- _Stated exercise_:
Repeat the passage of the aquarium plant thread that begins with the words "Nothing fancy at" and stops after "I could get.", but switch "pet store" to "aquarium shop".

- _Excerpt to read_:
The plant won't absorb the bleach in such a short period, but it might have some trace amounts in hard to reach crevices. This is why I have the last step of a water bath with extra dechlorinator present. The dechlorinaotr neutralizes any residue bleach still on the plant. I have used this treatment for many plants in tanks with fish much more sensitive then Bettas and have never had any issues. I actually picked up this method reading over forums at plantedtank.net, and they are pretty fanatical over there so I trust them.


----------



## wystearya (Sep 27, 2010)

Well, Petsmart only had one type of real aquatic plant in stock when I went in the other day. (Why do they sell bamboo as aquatic..?)

Anyway, it is called Anacharis, here is a pic I got from the internet:









Nothing fancy at all, but it's better than nothing. The other pet store in my area told me someone had bought all their plants and wouldn't get more in until Thursday. So, this was all I could get.

I hope to find some of those moss balls sometime in the future, they look neat.


----------



## celine18 (Sep 25, 2010)

JorgeBurrito said:


> The plant won't absorb the bleach in such a short period, but it might have some trace amounts in hard to reach crevices. This is why I have the last step of a water bath with extra dechlorinator present. The dechlorinaotr neutralizes any residue bleach still on the plant. I have used this treatment for many plants in tanks with fish much more sensitive then Bettas and have never had any issues. I actually picked up this method reading over forums at plantedtank.net, and they are pretty fanatical over there so I trust them.


ok thanks! i just had to ask cause i'm super paranoid...


----------



## TigerLily (Sep 17, 2009)

That's a really cool tip about the bleach. I've never heard of that before, and my first reaction was to think 'wait, wouldn't that kill the plant?'

Anyway, I'll have to remember that, since my lfs sells their plants out of their fish tanks and I'm paranoid about cross contamination.


----------



## wallywestisthebest333 (Nov 30, 2009)

- _Records supplied_:
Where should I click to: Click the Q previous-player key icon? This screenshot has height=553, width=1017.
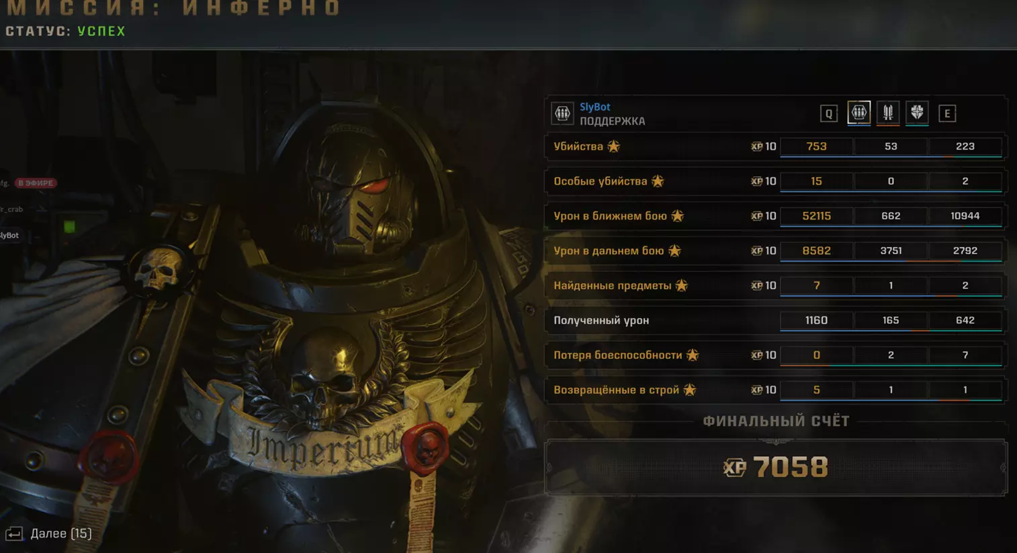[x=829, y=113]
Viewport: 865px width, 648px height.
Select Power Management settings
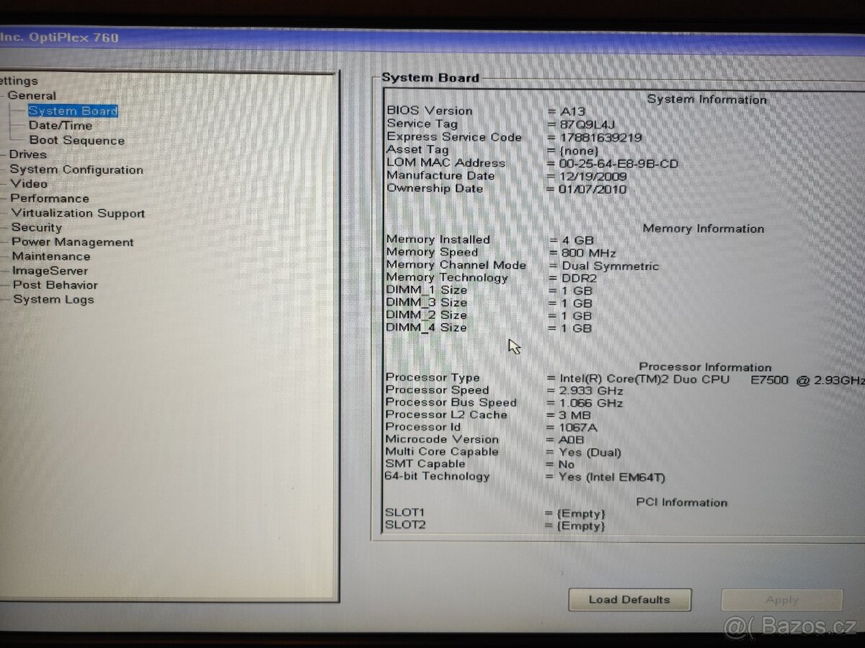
==
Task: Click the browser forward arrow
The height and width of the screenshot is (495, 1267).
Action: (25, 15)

- _Worked solution_:
Nothing fancy at all, but it's better than nothing. The other aquarium shop in my area told me someone had bought all their plants and wouldn't get more in until Thursday. So, this was all I could get.